● STATED PROBLEM
Extract all of the records below verbatim, line by line, leaving every character unchanged.

● GIVEN ENTRIES
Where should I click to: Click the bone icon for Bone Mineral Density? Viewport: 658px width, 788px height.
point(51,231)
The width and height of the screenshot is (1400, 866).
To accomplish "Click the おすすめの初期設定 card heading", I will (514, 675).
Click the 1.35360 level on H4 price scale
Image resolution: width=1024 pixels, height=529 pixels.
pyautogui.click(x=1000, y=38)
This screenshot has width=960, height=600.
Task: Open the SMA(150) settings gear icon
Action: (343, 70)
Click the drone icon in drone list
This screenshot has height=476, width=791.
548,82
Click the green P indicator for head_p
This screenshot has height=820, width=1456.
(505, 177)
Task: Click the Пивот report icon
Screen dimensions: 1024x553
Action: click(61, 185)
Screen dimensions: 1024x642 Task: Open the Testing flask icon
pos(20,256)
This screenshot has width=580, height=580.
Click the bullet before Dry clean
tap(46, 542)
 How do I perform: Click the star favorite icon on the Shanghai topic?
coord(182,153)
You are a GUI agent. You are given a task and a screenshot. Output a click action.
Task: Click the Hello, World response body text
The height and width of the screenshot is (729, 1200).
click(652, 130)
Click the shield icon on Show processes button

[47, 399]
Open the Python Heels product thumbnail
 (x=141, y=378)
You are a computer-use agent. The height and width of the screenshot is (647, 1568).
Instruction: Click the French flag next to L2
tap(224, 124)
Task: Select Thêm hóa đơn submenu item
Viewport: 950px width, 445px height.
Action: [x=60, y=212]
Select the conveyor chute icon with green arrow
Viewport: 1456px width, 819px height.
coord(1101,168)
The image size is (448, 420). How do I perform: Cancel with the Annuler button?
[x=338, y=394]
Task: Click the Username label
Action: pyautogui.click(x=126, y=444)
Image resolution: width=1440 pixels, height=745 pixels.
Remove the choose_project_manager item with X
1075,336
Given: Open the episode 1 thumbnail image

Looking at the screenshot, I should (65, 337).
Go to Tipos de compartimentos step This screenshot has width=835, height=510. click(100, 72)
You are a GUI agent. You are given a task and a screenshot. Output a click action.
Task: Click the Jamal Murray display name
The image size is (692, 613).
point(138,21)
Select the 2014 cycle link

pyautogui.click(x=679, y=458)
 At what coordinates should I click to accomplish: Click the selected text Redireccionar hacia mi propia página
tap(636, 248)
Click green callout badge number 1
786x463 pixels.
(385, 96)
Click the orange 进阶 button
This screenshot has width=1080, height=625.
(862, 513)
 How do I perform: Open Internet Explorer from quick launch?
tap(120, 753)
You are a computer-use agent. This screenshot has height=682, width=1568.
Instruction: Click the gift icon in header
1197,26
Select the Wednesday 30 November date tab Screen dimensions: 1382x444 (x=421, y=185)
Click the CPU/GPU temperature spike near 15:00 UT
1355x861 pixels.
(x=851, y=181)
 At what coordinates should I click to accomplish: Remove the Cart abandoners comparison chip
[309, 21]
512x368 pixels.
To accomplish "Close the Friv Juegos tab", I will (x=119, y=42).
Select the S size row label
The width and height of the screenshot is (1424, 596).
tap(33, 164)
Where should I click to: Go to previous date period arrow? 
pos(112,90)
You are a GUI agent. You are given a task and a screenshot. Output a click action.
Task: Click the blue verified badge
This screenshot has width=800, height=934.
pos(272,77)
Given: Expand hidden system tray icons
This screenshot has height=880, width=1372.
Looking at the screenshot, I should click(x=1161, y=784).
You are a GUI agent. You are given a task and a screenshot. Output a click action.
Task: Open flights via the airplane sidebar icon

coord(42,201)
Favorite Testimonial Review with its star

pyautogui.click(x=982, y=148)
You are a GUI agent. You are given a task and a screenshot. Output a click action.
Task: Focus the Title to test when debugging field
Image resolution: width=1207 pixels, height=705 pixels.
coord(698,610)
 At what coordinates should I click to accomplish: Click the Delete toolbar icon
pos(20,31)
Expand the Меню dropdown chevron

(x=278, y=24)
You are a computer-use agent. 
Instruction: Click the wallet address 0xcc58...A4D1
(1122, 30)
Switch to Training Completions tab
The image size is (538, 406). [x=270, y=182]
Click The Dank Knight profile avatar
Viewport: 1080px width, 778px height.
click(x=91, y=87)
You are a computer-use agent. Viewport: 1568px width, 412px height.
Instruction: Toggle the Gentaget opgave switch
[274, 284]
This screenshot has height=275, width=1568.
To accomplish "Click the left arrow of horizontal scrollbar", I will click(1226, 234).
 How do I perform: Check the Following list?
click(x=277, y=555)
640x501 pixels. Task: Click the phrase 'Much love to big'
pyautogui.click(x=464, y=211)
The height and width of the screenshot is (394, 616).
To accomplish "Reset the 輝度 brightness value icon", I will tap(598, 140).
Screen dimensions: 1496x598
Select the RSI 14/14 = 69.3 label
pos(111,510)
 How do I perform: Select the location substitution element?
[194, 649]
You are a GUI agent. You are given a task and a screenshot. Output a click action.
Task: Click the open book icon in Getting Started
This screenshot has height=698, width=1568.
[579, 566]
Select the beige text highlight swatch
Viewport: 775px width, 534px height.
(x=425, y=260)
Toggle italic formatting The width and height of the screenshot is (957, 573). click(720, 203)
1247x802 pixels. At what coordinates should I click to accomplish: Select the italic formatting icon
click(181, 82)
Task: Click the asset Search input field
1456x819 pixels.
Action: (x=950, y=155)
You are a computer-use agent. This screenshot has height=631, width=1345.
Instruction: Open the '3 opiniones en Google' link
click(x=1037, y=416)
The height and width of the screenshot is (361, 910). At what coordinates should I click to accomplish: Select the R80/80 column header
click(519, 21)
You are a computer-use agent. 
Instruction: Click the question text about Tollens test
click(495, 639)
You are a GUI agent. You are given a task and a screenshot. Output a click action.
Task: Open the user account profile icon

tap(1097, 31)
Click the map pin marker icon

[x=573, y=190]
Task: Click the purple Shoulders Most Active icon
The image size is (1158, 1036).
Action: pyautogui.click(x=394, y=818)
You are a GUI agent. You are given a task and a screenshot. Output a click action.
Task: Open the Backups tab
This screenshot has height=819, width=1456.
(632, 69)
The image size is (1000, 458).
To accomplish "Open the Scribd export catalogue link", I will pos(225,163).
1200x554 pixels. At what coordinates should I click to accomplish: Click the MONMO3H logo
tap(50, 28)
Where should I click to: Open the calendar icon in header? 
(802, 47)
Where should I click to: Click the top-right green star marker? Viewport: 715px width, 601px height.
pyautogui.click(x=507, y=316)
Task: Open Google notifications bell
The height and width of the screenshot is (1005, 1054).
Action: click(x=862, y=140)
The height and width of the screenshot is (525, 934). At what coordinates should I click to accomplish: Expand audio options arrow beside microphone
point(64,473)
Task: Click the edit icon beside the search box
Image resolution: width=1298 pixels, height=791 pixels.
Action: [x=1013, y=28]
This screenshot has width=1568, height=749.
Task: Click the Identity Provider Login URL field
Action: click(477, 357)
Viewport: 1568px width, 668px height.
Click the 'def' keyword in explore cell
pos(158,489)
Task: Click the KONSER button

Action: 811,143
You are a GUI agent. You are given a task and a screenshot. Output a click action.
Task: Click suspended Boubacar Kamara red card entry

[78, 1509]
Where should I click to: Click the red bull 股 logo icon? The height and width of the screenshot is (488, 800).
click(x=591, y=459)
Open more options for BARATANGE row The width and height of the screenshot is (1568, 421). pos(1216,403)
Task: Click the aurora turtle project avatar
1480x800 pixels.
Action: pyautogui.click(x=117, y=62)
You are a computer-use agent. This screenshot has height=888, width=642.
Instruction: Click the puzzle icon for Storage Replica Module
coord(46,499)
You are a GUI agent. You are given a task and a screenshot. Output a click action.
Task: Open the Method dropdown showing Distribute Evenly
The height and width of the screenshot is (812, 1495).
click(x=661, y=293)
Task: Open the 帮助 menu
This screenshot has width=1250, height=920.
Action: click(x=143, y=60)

● TASK SOLUTION
Where should I click to: Click the bone icon for Bone Mineral Density? Viewport: 658px width, 788px height.
point(51,231)
The width and height of the screenshot is (1400, 866).
To accomplish "Click the おすすめの初期設定 card heading", I will (514, 675).
Click the 1.35360 level on H4 price scale
Image resolution: width=1024 pixels, height=529 pixels.
pyautogui.click(x=1000, y=38)
This screenshot has width=960, height=600.
Task: Open the SMA(150) settings gear icon
Action: (343, 70)
Click the drone icon in drone list
This screenshot has height=476, width=791.
548,82
Click the green P indicator for head_p
This screenshot has height=820, width=1456.
(505, 177)
Task: Click the Пивот report icon
Screen dimensions: 1024x553
Action: click(61, 185)
Screen dimensions: 1024x642 Task: Open the Testing flask icon
pos(20,256)
This screenshot has width=580, height=580.
Click the bullet before Dry clean
tap(46, 542)
 How do I perform: Click the star favorite icon on the Shanghai topic?
coord(182,153)
You are a GUI agent. You are given a task and a screenshot. Output a click action.
Task: Click the Hello, World response body text
The height and width of the screenshot is (729, 1200).
click(652, 130)
Click the shield icon on Show processes button

[47, 399]
Open the Python Heels product thumbnail
 (x=141, y=378)
You are a computer-use agent. The height and width of the screenshot is (647, 1568).
Instruction: Click the French flag next to L2
tap(224, 124)
Task: Select Thêm hóa đơn submenu item
Viewport: 950px width, 445px height.
Action: [x=60, y=212]
Select the conveyor chute icon with green arrow
Viewport: 1456px width, 819px height.
coord(1101,168)
The image size is (448, 420). How do I perform: Cancel with the Annuler button?
[x=338, y=394]
Task: Click the Username label
Action: pyautogui.click(x=126, y=444)
Image resolution: width=1440 pixels, height=745 pixels.
Remove the choose_project_manager item with X
1075,336
Given: Open the episode 1 thumbnail image

Looking at the screenshot, I should (65, 337).
Go to Tipos de compartimentos step This screenshot has width=835, height=510. click(100, 72)
You are a GUI agent. You are given a task and a screenshot. Output a click action.
Task: Click the Jamal Murray display name
The image size is (692, 613).
point(138,21)
Select the 2014 cycle link

pyautogui.click(x=679, y=458)
 At what coordinates should I click to accomplish: Click the selected text Redireccionar hacia mi propia página
tap(636, 248)
Click green callout badge number 1
786x463 pixels.
(385, 96)
Click the orange 进阶 button
This screenshot has width=1080, height=625.
(862, 513)
 How do I perform: Open Internet Explorer from quick launch?
tap(120, 753)
You are a computer-use agent. This screenshot has height=682, width=1568.
Instruction: Click the gift icon in header
1197,26
Select the Wednesday 30 November date tab Screen dimensions: 1382x444 (x=421, y=185)
Click the CPU/GPU temperature spike near 15:00 UT
1355x861 pixels.
(x=851, y=181)
 At what coordinates should I click to accomplish: Remove the Cart abandoners comparison chip
[309, 21]
512x368 pixels.
To accomplish "Close the Friv Juegos tab", I will (x=119, y=42).
Select the S size row label
The width and height of the screenshot is (1424, 596).
tap(33, 164)
Where should I click to: Go to previous date period arrow? 
pos(112,90)
You are a GUI agent. You are given a task and a screenshot. Output a click action.
Task: Click the blue verified badge
This screenshot has width=800, height=934.
pos(272,77)
Given: Expand hidden system tray icons
This screenshot has height=880, width=1372.
Looking at the screenshot, I should click(x=1161, y=784).
You are a GUI agent. You are given a task and a screenshot. Output a click action.
Task: Open flights via the airplane sidebar icon

coord(42,201)
Favorite Testimonial Review with its star

pyautogui.click(x=982, y=148)
You are a GUI agent. You are given a task and a screenshot. Output a click action.
Task: Focus the Title to test when debugging field
Image resolution: width=1207 pixels, height=705 pixels.
coord(698,610)
 At what coordinates should I click to accomplish: Click the Delete toolbar icon
pos(20,31)
Expand the Меню dropdown chevron

(x=278, y=24)
You are a computer-use agent. 
Instruction: Click the wallet address 0xcc58...A4D1
(1122, 30)
Switch to Training Completions tab
The image size is (538, 406). [x=270, y=182]
Click The Dank Knight profile avatar
Viewport: 1080px width, 778px height.
click(x=91, y=87)
You are a computer-use agent. Viewport: 1568px width, 412px height.
Instruction: Toggle the Gentaget opgave switch
[274, 284]
This screenshot has height=275, width=1568.
To accomplish "Click the left arrow of horizontal scrollbar", I will click(1226, 234).
 How do I perform: Check the Following list?
click(x=277, y=555)
640x501 pixels. Task: Click the phrase 'Much love to big'
pyautogui.click(x=464, y=211)
The height and width of the screenshot is (394, 616).
To accomplish "Reset the 輝度 brightness value icon", I will tap(598, 140).
Screen dimensions: 1496x598
Select the RSI 14/14 = 69.3 label
pos(111,510)
 How do I perform: Select the location substitution element?
[194, 649]
You are a GUI agent. You are given a task and a screenshot. Output a click action.
Task: Click the open book icon in Getting Started
This screenshot has height=698, width=1568.
[579, 566]
Select the beige text highlight swatch
Viewport: 775px width, 534px height.
(x=425, y=260)
Toggle italic formatting The width and height of the screenshot is (957, 573). click(720, 203)
1247x802 pixels. At what coordinates should I click to accomplish: Select the italic formatting icon
click(181, 82)
Task: Click the asset Search input field
1456x819 pixels.
Action: (x=950, y=155)
You are a computer-use agent. This screenshot has height=631, width=1345.
Instruction: Open the '3 opiniones en Google' link
click(x=1037, y=416)
The height and width of the screenshot is (361, 910). At what coordinates should I click to accomplish: Select the R80/80 column header
click(519, 21)
You are a computer-use agent. 
Instruction: Click the question text about Tollens test
click(495, 639)
You are a GUI agent. You are given a task and a screenshot. Output a click action.
Task: Open the user account profile icon

tap(1097, 31)
Click the map pin marker icon

[x=573, y=190]
Task: Click the purple Shoulders Most Active icon
The image size is (1158, 1036).
Action: pyautogui.click(x=394, y=818)
You are a GUI agent. You are given a task and a screenshot. Output a click action.
Task: Open the Backups tab
This screenshot has height=819, width=1456.
(632, 69)
The image size is (1000, 458).
To accomplish "Open the Scribd export catalogue link", I will pos(225,163).
1200x554 pixels. At what coordinates should I click to accomplish: Click the MONMO3H logo
tap(50, 28)
Where should I click to: Open the calendar icon in header? 
(802, 47)
Where should I click to: Click the top-right green star marker? Viewport: 715px width, 601px height.
pyautogui.click(x=507, y=316)
Task: Open Google notifications bell
The height and width of the screenshot is (1005, 1054).
Action: click(x=862, y=140)
The height and width of the screenshot is (525, 934). At what coordinates should I click to accomplish: Expand audio options arrow beside microphone
point(64,473)
Task: Click the edit icon beside the search box
Image resolution: width=1298 pixels, height=791 pixels.
Action: [x=1013, y=28]
This screenshot has width=1568, height=749.
Task: Click the Identity Provider Login URL field
Action: click(477, 357)
Viewport: 1568px width, 668px height.
Click the 'def' keyword in explore cell
pos(158,489)
Task: Click the KONSER button

Action: 811,143
You are a GUI agent. You are given a task and a screenshot. Output a click action.
Task: Click suspended Boubacar Kamara red card entry

[78, 1509]
Where should I click to: Click the red bull 股 logo icon? The height and width of the screenshot is (488, 800).
click(x=591, y=459)
Open more options for BARATANGE row The width and height of the screenshot is (1568, 421). pos(1216,403)
Task: Click the aurora turtle project avatar
1480x800 pixels.
Action: pyautogui.click(x=117, y=62)
You are a computer-use agent. This screenshot has height=888, width=642.
Instruction: Click the puzzle icon for Storage Replica Module
coord(46,499)
You are a GUI agent. You are given a task and a screenshot. Output a click action.
Task: Open the Method dropdown showing Distribute Evenly
The height and width of the screenshot is (812, 1495).
click(x=661, y=293)
Task: Open the 帮助 menu
This screenshot has width=1250, height=920.
Action: click(x=143, y=60)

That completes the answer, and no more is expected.